Your assignment: Repeat exactly, and only, the lines from the line bearing "Screen dimensions: 879x494" through the end of the material. Do not copy the pictures.

Information supplied:
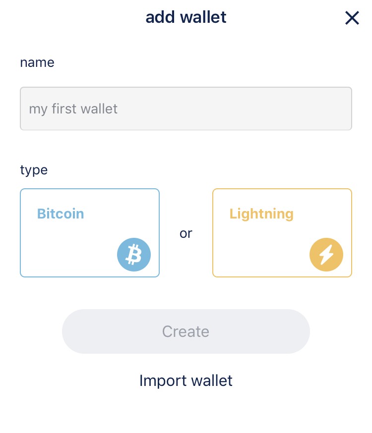Click the "type" section label
Screen dimensions: 372x433
[34, 170]
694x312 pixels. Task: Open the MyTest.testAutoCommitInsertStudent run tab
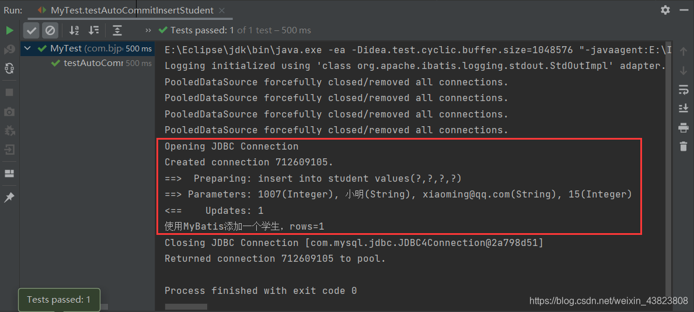(132, 10)
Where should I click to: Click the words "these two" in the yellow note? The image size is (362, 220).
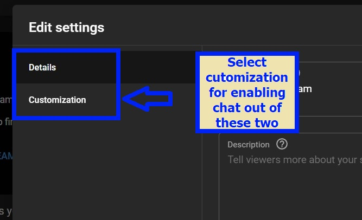pos(247,122)
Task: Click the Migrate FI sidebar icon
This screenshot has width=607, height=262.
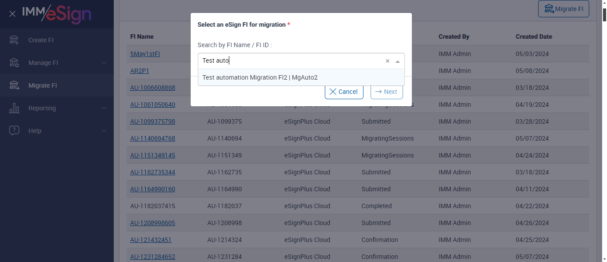Action: [x=14, y=85]
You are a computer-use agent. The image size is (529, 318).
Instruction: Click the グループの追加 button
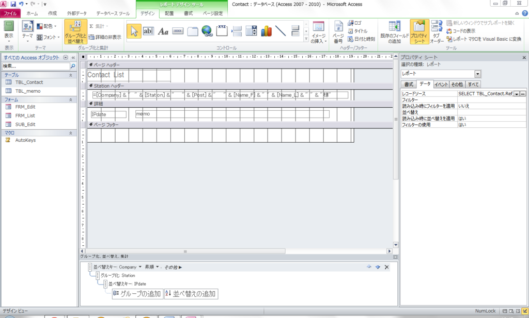coord(136,293)
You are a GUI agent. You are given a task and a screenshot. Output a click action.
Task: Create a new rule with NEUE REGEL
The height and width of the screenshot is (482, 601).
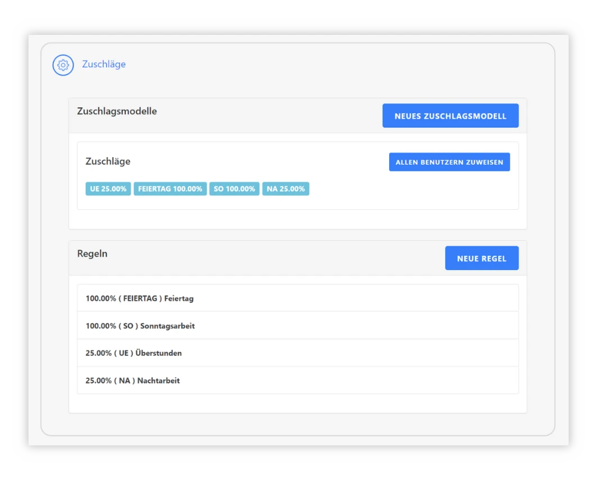pyautogui.click(x=481, y=259)
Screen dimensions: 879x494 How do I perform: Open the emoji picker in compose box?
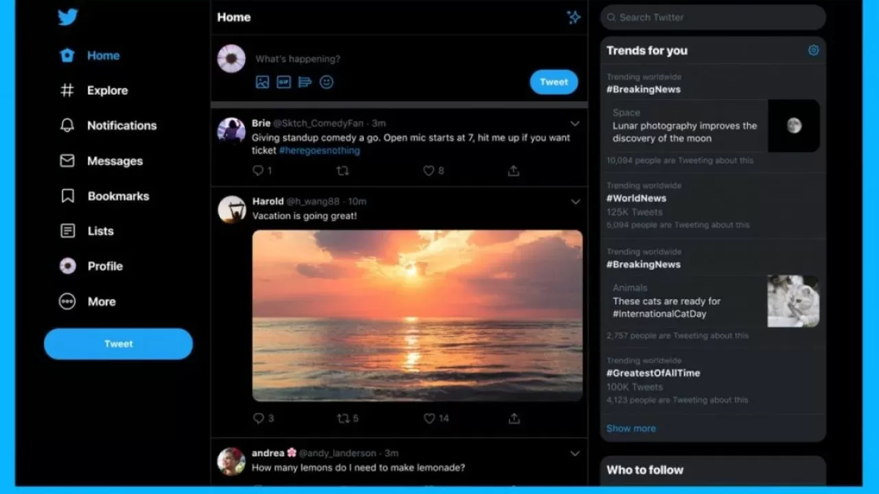[x=327, y=82]
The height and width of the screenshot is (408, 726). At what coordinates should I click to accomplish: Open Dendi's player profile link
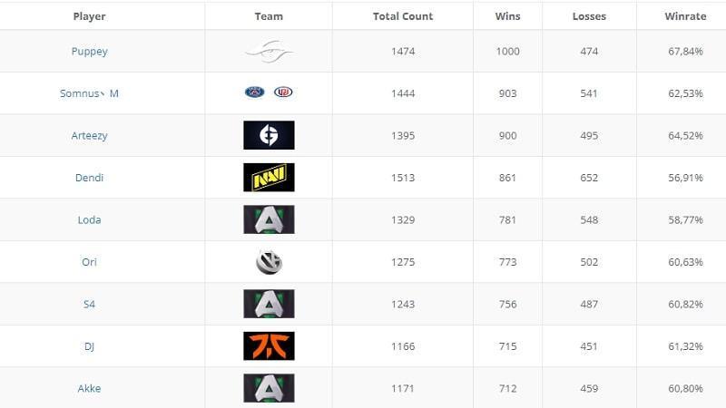point(89,178)
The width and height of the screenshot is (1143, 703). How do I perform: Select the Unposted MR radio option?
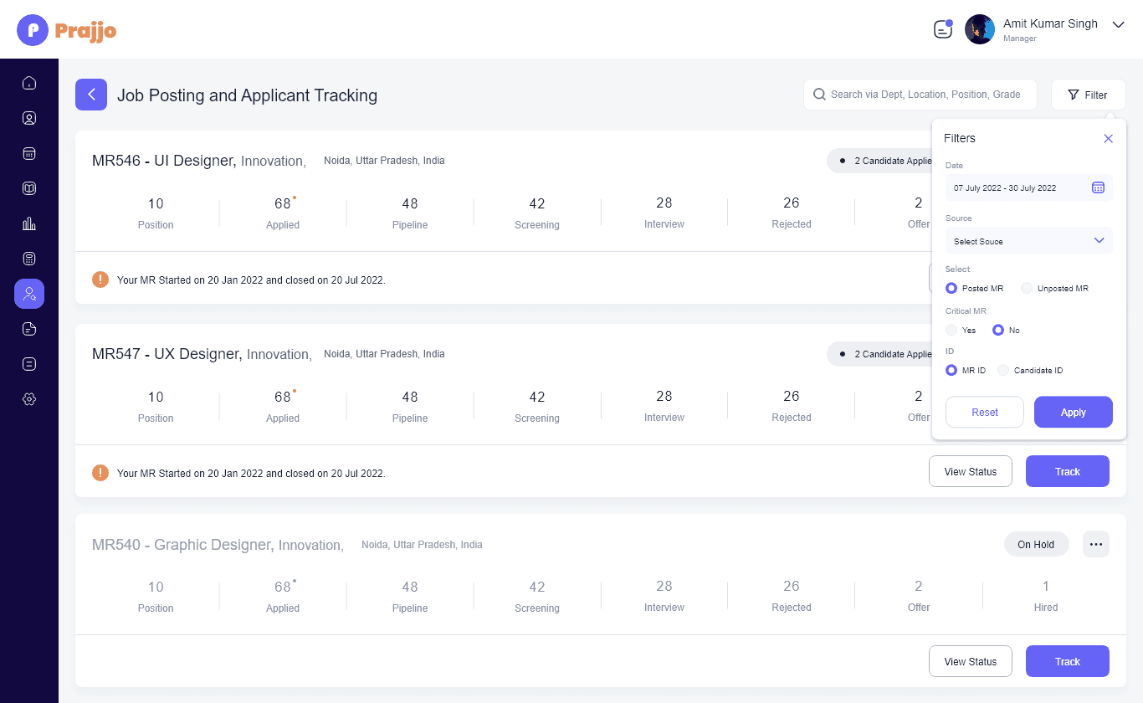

Your solution:
Screen dimensions: 879x494 How do I perform: Open the emoji picker in compose box?
[x=327, y=82]
The height and width of the screenshot is (408, 726). At what coordinates should I click to accomplish: Open Dendi's player profile link
point(89,178)
The width and height of the screenshot is (1143, 703). How do I perform: Select the Unposted MR radio option?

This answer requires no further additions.